« Il est nécessaire de cesser de romantiser ce qu’était la colonisation et cela ne doit pas se limiter aux expositions ou conférences », soutient le commissaire, avec André Cunha, de l’exposition collective ‘Balumuka! – Narrativa poética da liberação… ou ainda, Rebelião Poética Kaluanda’, présentée au Centre d’Arts de Sines dans le cadre du Festival Músicas do Mundo (FMM).
« Le processus de décolonisation ne doit pas être réalisé uniquement d’un seul côté, par les Angolais », souligne Kiluanji Kia Henda, ressentant qu’au Portugal, il manque encore une ouverture pour débattre du sujet, comme il l’affirme.
« La décolonisation ne se limite pas à hisser des drapeaux ou à composer des hymnes », note-t-il, défendant « la célébration de la mémoire dans l’espace public ».
C’est dans ce but que sera construit le Mémorial en hommage aux Personnes Asservies, qui sera installé dans la zone de Ribeira das Naus, à Lisbonne, dont Kiluanji Kia Henda est l’auteur.
Le processus de construction du mémorial – un projet de l’Association des Afro-descendants (Djass) approuvé dans le budget participatif municipal de 2017/2018 – traîne depuis cinq ans, étant actuellement en phase d’adaptation du projet, sur un plan artistique et budgétaire, mais Kiluanji reste confiant en sa réalisation.
Le retard – observe l’artiste visuel – est dû, en partie, à « un public qui ne comprend pas l’importance » du mémorial et qui préfère ignorer que le Portugal fut responsable de « presque la moitié » des personnes « trafiquées depuis l’Afrique » et que les Portugais « furent les premiers à commencer [l’esclavage] et les derniers à le terminer ».
En regardant l’Angola, un demi-siècle après l’indépendance, Kiluanji Kia Henda voit « un pays qui a encore beaucoup de défis devant lui (…), qui, malheureusement, n’a pas encore trouvé de stabilité ».
« C’est un pays avec une histoire très violente » et qui a besoin de « changements plus effectifs », considère-t-il, fier de la jeunesse angolaise actuelle, « qui a de la force, qui veut changer, qui ne se contente pas d’une histoire » qui l’a « également soumise à un certain silence ».

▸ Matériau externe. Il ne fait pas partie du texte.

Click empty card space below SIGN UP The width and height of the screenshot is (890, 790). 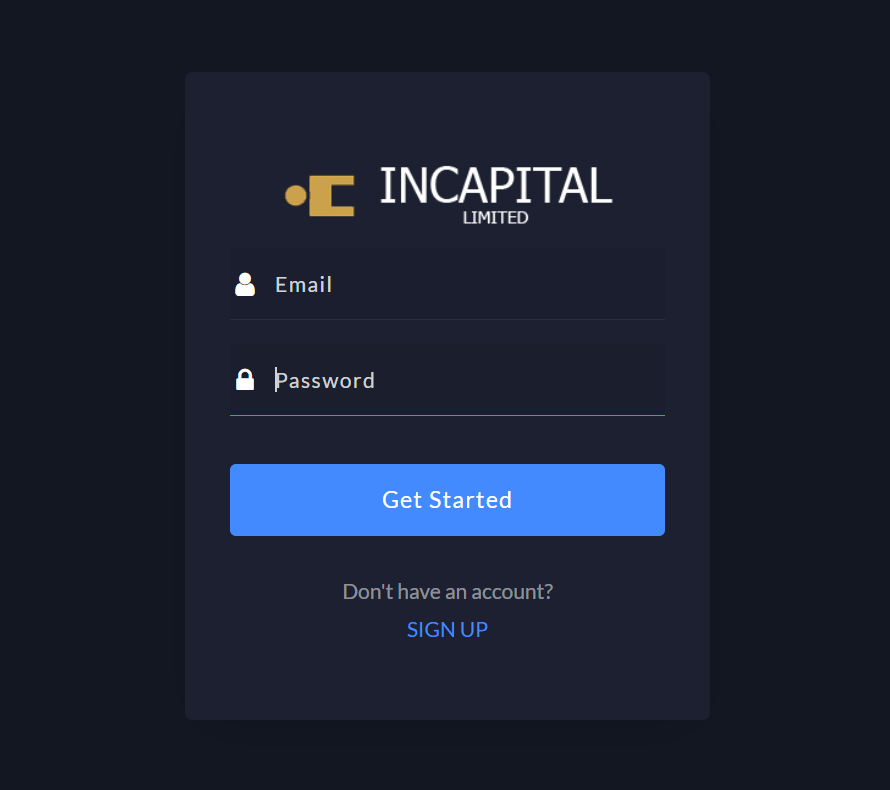click(x=447, y=681)
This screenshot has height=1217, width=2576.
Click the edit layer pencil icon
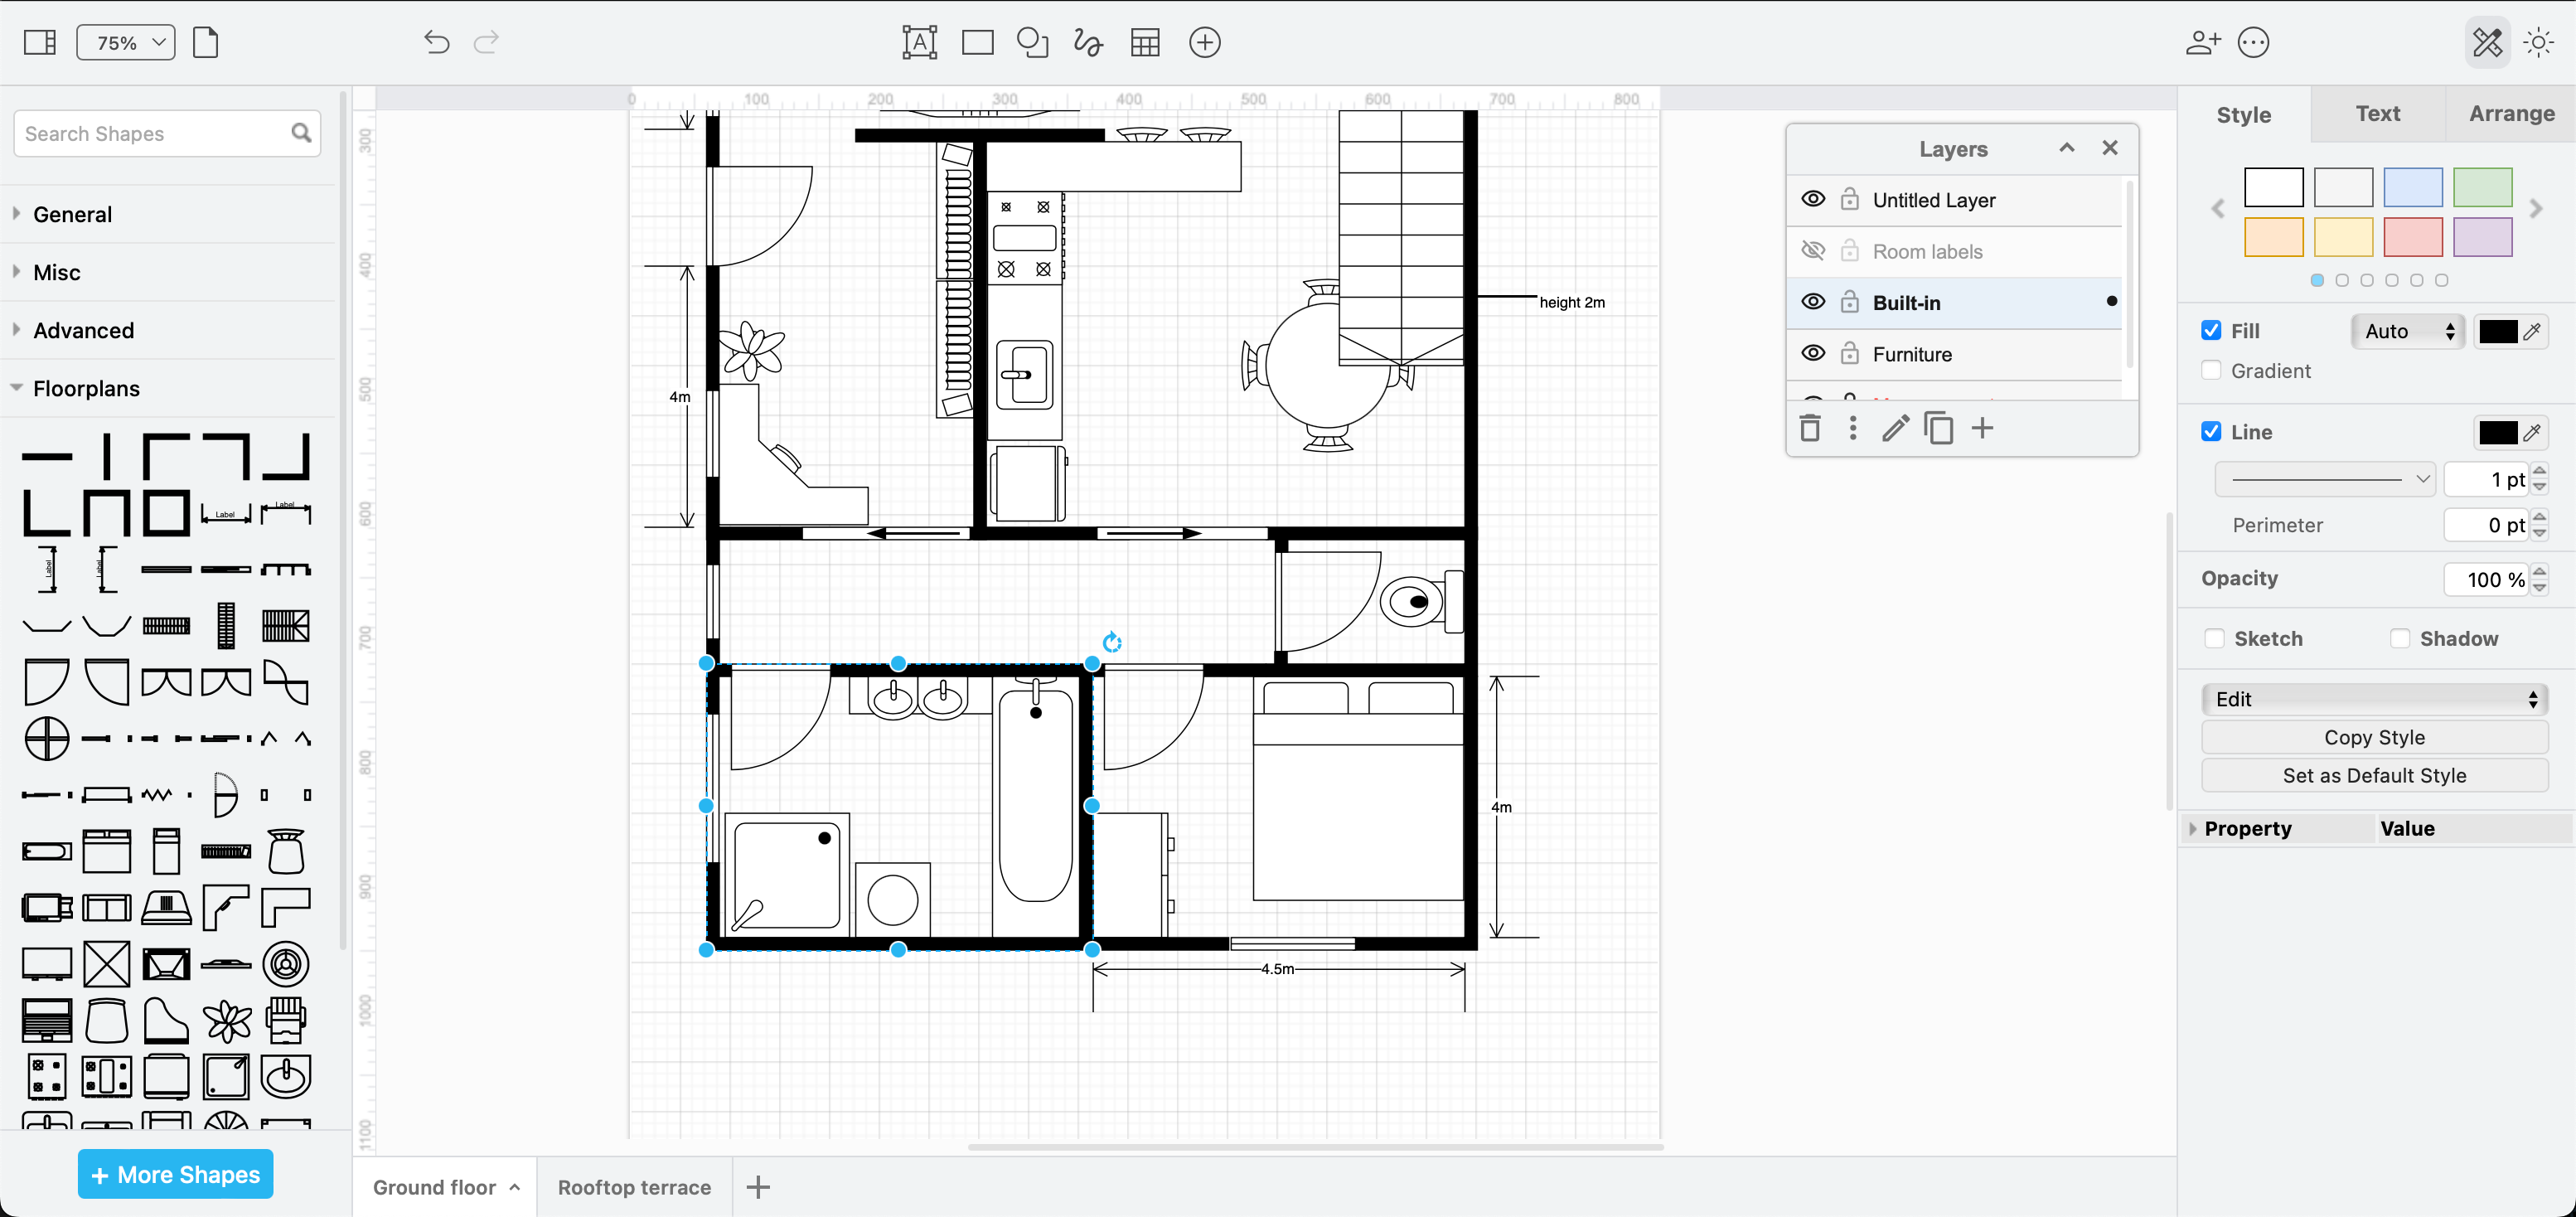click(1896, 429)
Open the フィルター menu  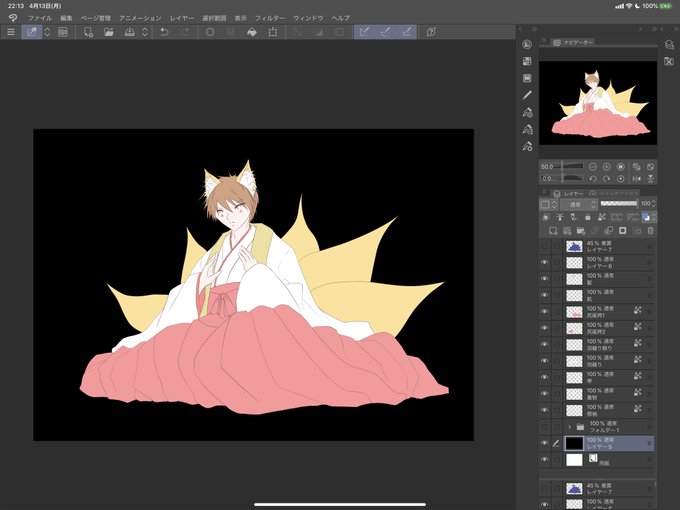point(270,18)
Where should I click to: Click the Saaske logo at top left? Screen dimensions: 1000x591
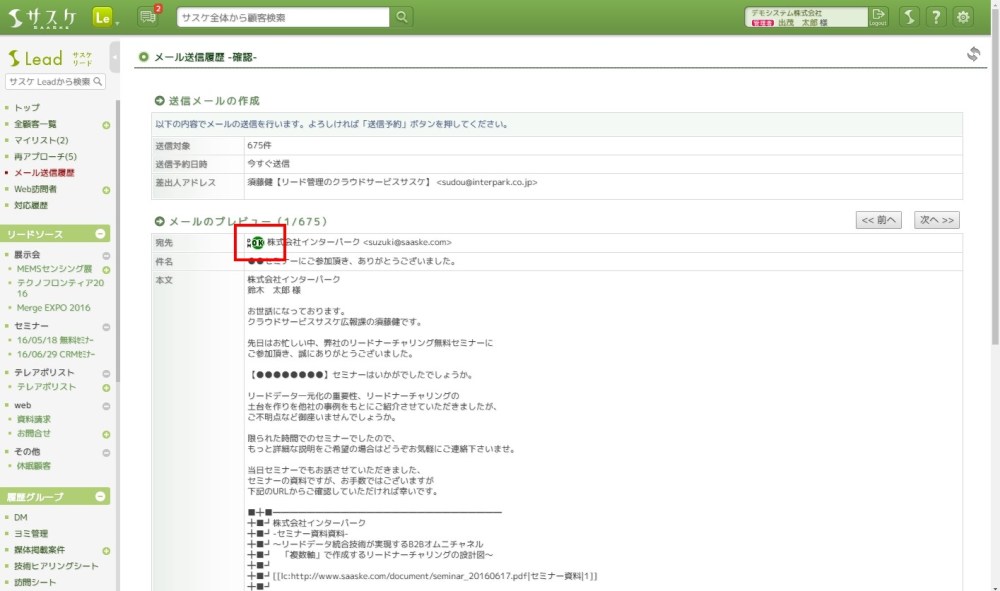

Cette jeunesse lui donne « un certain espoir » et Kiluanji trouve aujourd’hui dans la communauté artistique « un langage beaucoup plus ouvert, beaucoup plus contestataire », qui « peut mener à un chemin de changement ».
‘Balumuka! — Narrativa poética da liberação…ou ainda, Rebelião Poética Kaluanda’, qui réunit des œuvres d’artistes établis et d’autres plus jeunes, peut être visitée jusqu’au 15 octobre. C’est un regard sur la musique en tant que vecteur de préservation de l’histoire et l’importance qu’elle a eue durant la libération coloniale, la guerre civile et également la paix.
« On peut faire une lecture de la société, en regardant ce qui a été produit par les musiciens », souligne le commissaire, rappelant que « beaucoup de choses » ont déjà disparu et qu’il existe « un grand problème concernant la question de la préservation de la mémoire en Angola ».
Cependant, certains documentaires offrent « un panorama assez profond de certaines périodes de l’histoire en Angola » et ont donc été inclus dans l’exposition, qui couvre la période chronologique de 1960 à 2025.
Cinq films sont présentés, de 1978 à 2018 : ‘Carnaval da Vitória’, d’António Ole, ‘Mopiópio’, de Zézé Gamboa, ‘É Dreda Ser Angolano’, de Pedro Coquenão + Luaty Beirão, ‘Luanda — A Fábrica da Música’, de Kiluanje Liberdade et Inês Gonçalves, et ‘Para Lá dos Meus Passos’, de Kamy Lara.
Le projet multidisciplinaire rassemble les artistes Cassiano Bamba, Pedro Coquenão et Luaty Beirão, Zezé Gamboa, Kiluanje Liberdade et Inês Gonçalves, Kiluanji Kia Henda, Kamy Lara, Wyssolela Moreira, António Ole et Gegé M’bakudi et Resem Verkron.
De Kiluanji Kia Henda, deux séries sont exposées (‘Versus Carnaval’ et ‘O Som é o Monumento’), accompagnées de deux œuvres commandées de Wyssolela Moreira et Resem Verkron & Gegé M’bakudi, en dialogue avec les archives de la maison de disques Valentim de Carvalho, et la série de photographies ‘Luandar’, images inédites de la vie nocturne des jeunes à Luanda, par Cassiano Bamba.